### [Exercise description]
Having found the line that contains "Task: Open the Calculated Fields menu", please retype only it and every line after it up to the end of the entries, exactly as written.

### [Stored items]
- - -
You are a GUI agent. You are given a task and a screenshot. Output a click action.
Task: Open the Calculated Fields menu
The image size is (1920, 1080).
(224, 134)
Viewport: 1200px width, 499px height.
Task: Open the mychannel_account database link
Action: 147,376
- - -
### [Response to this exercise]
Task: Open the Calculated Fields menu
The image size is (1920, 1080).
(224, 134)
Viewport: 1200px width, 499px height.
Task: Open the mychannel_account database link
Action: 147,376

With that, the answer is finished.